Yes, I'm familiar with the idea. Your example of course is still using 
B-S. The point of my use case is that my idea of serialization may be 
very different from both the B-S idea, and the B-MI idea of 
serialization. For example I may be willing to loose some data, or I may 
want to serialize as a different structural representation.
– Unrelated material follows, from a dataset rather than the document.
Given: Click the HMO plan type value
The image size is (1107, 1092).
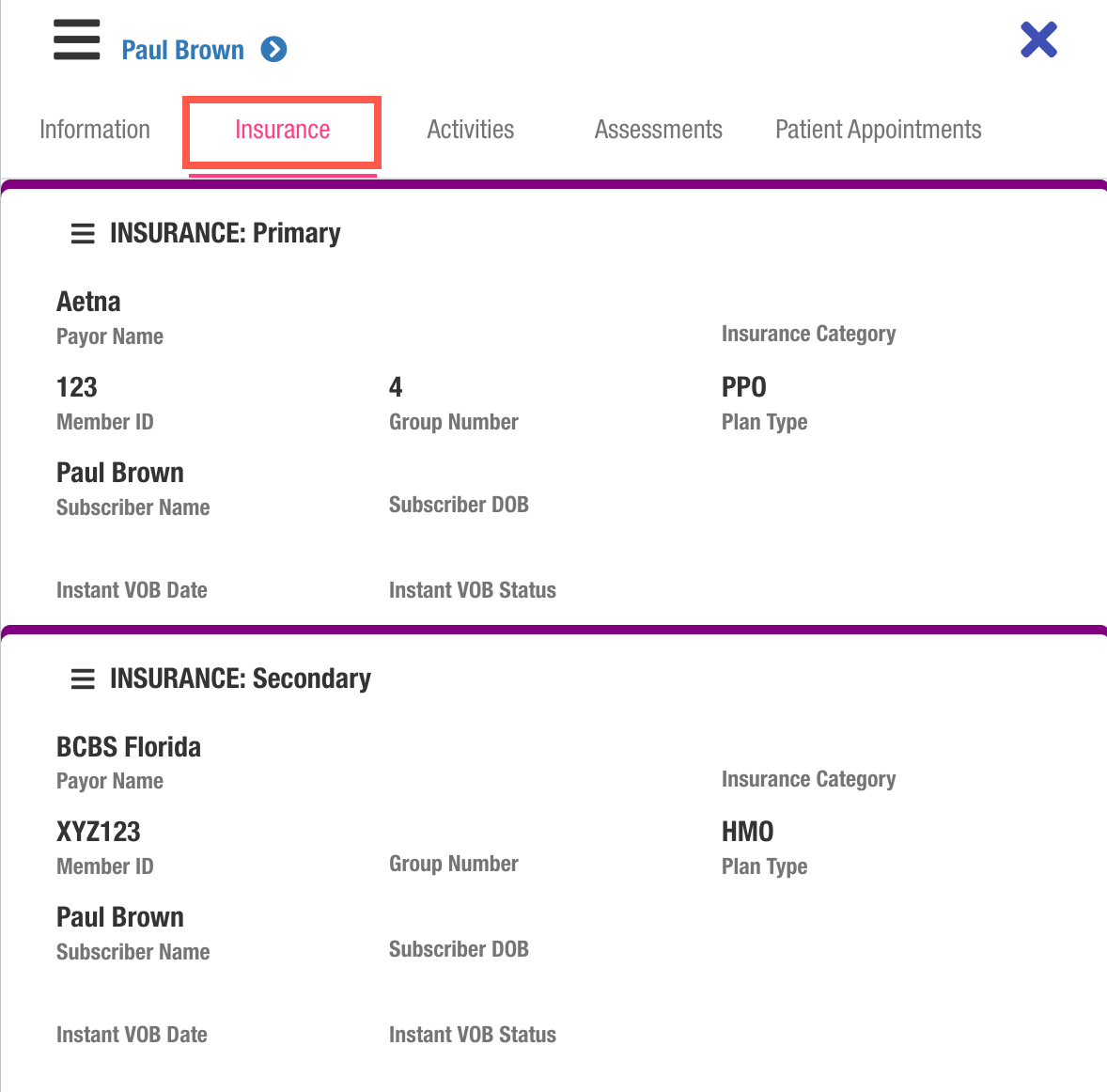Looking at the screenshot, I should (747, 832).
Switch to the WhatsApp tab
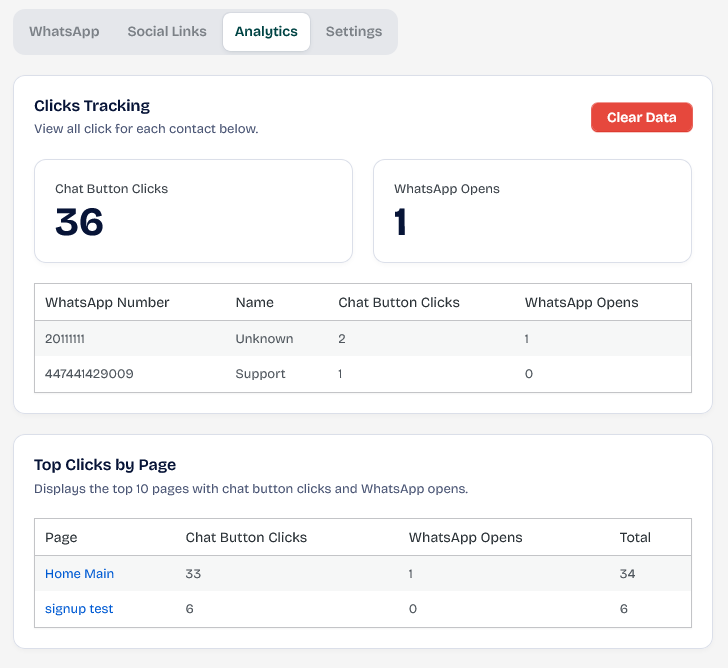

>> I happen to have one of those non-Boost implementations,
>> and it's implemented non-intrusively. In  thinking about
>> the scope of designing a serializable class, I consider
>> the case of writing an external copy algorithm. If I
>> can't write a copy function that given one instance will
>> create an equivalent instance, then the class isn't
>> usefully serializable. 
> 
> Here you lost me. I know you're not referring to the following,
> but from your description looks like you're asking for
> a function
> 
>   T create_copy(const T& t)
>   {
>     return t;
>   }
> 
> which of course is readily available whenever T is
> copy-constructible.
Not what I was referring to at all... As that just forward the copy to 
the internal implementation ;-) What I was referring to is an 
"equivalent copy", where equivalent is use case dependent. For example, 
AFAICR, all std containers have the property that they can be 
reinterpreted as a different container (within the limits of impedance 
between the containers) by only using the public interfaces. The kind of 
copy I'm taking about is minimally seen with:
tuple< int, shared_array<int> > create_copy(vector<int> const & v)
{
   tuple< int, shared_array<int> > result(v.size(),
     new int[v.size]);
   std::copy(v.begin(),v.end(),result.get<1>().get());
   return result;
}
The result of that function is an equivalent container to the vector 
passed. It has the same information, in the same order, but not with the 
same interface.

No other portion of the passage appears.